La Sapienza sceglie di dedicare l’apertura del suo 723esimo anno accademico alla memoria delle vittime delle Fosse Ardeatine. “Molte delle persone trucidate erano studenti e docenti della Sapienza”, ricorda la rettrice Antonella Polimeni, che ha voluto dedicare una parte della giornata al ricordo degli studenti e dei docenti che il 24 marzo del 1944 furono sterminati, insieme ad altri, in una efferata esecuzione da parte dalle forze nazifasciste.
“Nell’ottantesimo anniversario della fondazione della repubblica, a pochi giorni dalla festa della Liberazione del 25 aprile, continua la rettrice, Sapienza ha voluto riservare una parte della cerimonia di inaugurazione alla storia e alla memoria di quel percorso di rinascita e costruzione della democrazia nel nostro Paese, che trova le proprie radici nel passaggio tra la fine della seconda guerra mondiale e il referendum del 2 giugno. Per farlo abbiamo ricostruito il legame tra il nostro ateneo e uno degli episodi più rilevanti di quel percorso: la strage nazifascista delle Fosse ardeatine.

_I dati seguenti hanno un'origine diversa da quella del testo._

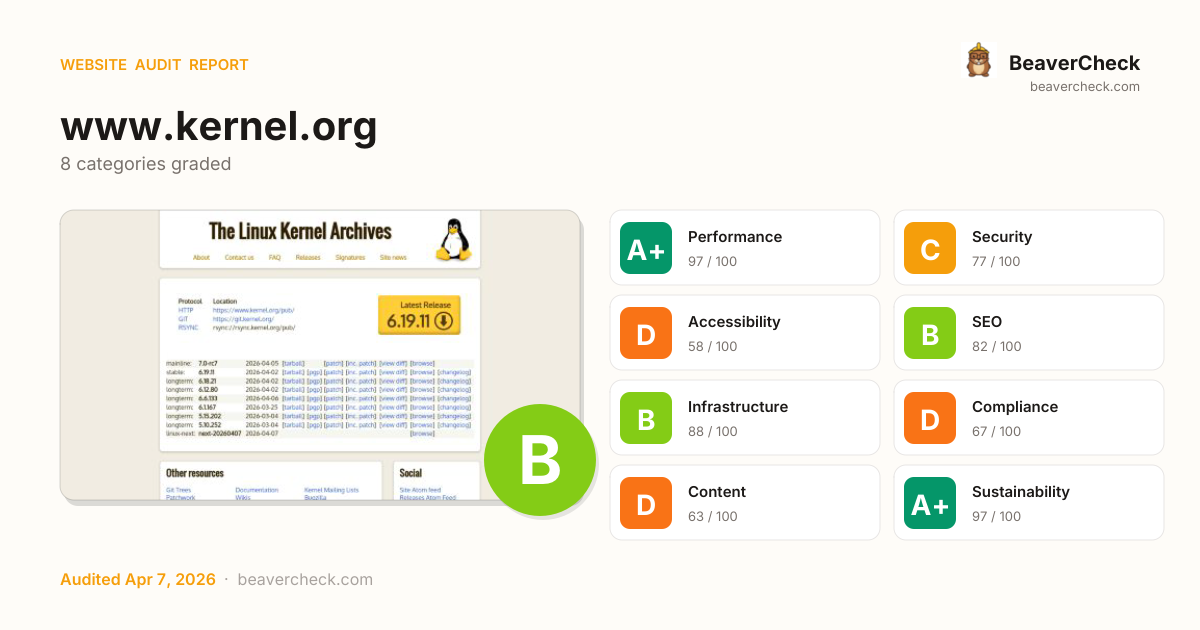Click the BeaverCheck beaver logo icon
The width and height of the screenshot is (1200, 630).
pos(978,61)
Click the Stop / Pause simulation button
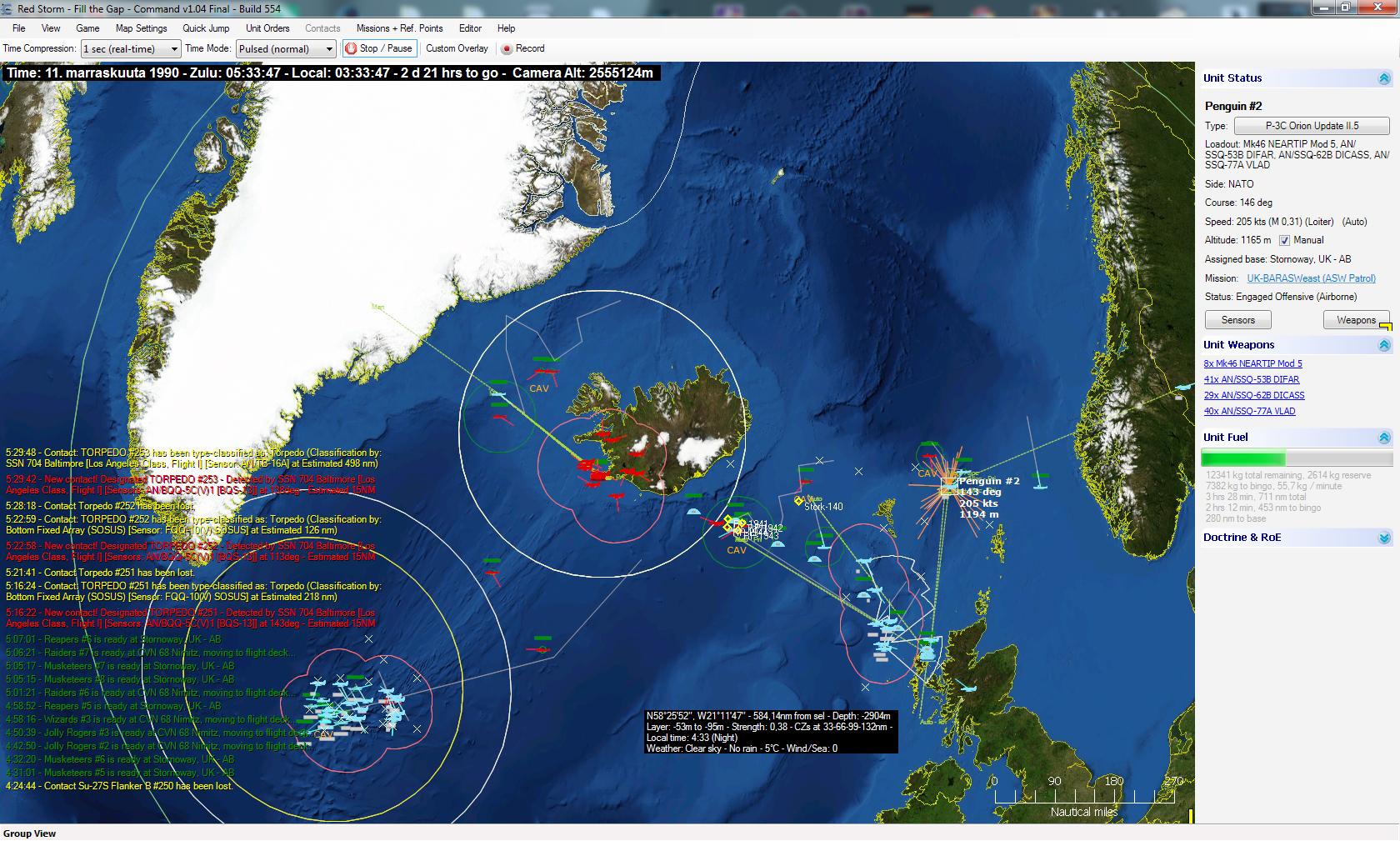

Il mausoleo è divenuto un luogo fondato della memoria dell’Italia repubblicana, simbolo tragico sia del prezzo pagato per la libertà, sia della responsabilità collettiva nel custodirne il ricordo, monito contro gli orrori della guerra e dei regimi totalitari. Proprio in una recente visita istituzionale alle Fosse ardeatine, ho immaginato che da lì si potesse promuovere una nuova tappa nella ricerca e nella costruzione di memorie e appartenenze alla nostra comunità Sapienza”.
Il gruppo di lavoro
“Abbiamo così dato vita ad un gruppo di lavoro composto da storici, storici dell’arte, ricercatori, studenti, che in una proficua collaborazione con l’Anfim e grazie all’impegno di dirigenti e funzionari del nostro archivio storico ha recuperato diverse tracce e legami dell’Ateneo con le Ardeatine. Sempre in quest’ottica, rendiamo omaggio a chi attraverso l’arte ha mantenuto vivo il ricordo dell’eccidio, inaugurando oggi la riproduzione del bozzetto de Le tre età alle Fosse Ardeatine, del prof. Coccia e ricollocando in aula magna i busti in marmo di Leonardo e Dante da lui realizzati. Queste scelte sono parte dell’impegno più ampio che Sapienza porta avanti da anni sui temi della storia, della memoria, della solidarietà e della lotta contro ogni discriminazione, con il coinvolgimento diretto dei nostri docenti e di tanti studenti e studentesse” ha concluso la magnifica rettrice.
Alla cerimonia di scoprimento della riproduzione dell’opera di Coccia hanno preso parte i docenti Umberto Gentiloni ed Eliana Billi e i rappresentanti degli studenti in Cda Federico Romaldi e Pietro Zanaga. Gentiloni ha presentato il materiale relativo alle vittime delle Fosse ardeatine rinvenuto presso l’archivio storico di Sapienza. Foto, documenti e immagini iconografiche sono state raccolte in un volume che sarà disponibile proprio da oggi.
Il Sindaco Roberto Gualtieri intervenuto anche lui alla cerimonia di scoprimento dell’opera di Coccia ha sottolineato l’importanza delle attività di ricerca svolte e che hanno rivelato una verità meno conosciuta, ovvero, una presenza rilevante di studenti e docenti alle Fosse ardeatine: ” Questo ci consente di capire quanto fosse ferocemente determinata l’attività di soppressione della libertà di ricerca e di insegnamento da parte del fascismo”. “I regimi, ha proseguito Gualtieri, hanno paura di un’università libera e indipendente, che resta il nostro presidio fondamentale di prosperità, ma anche di libertà e democrazia.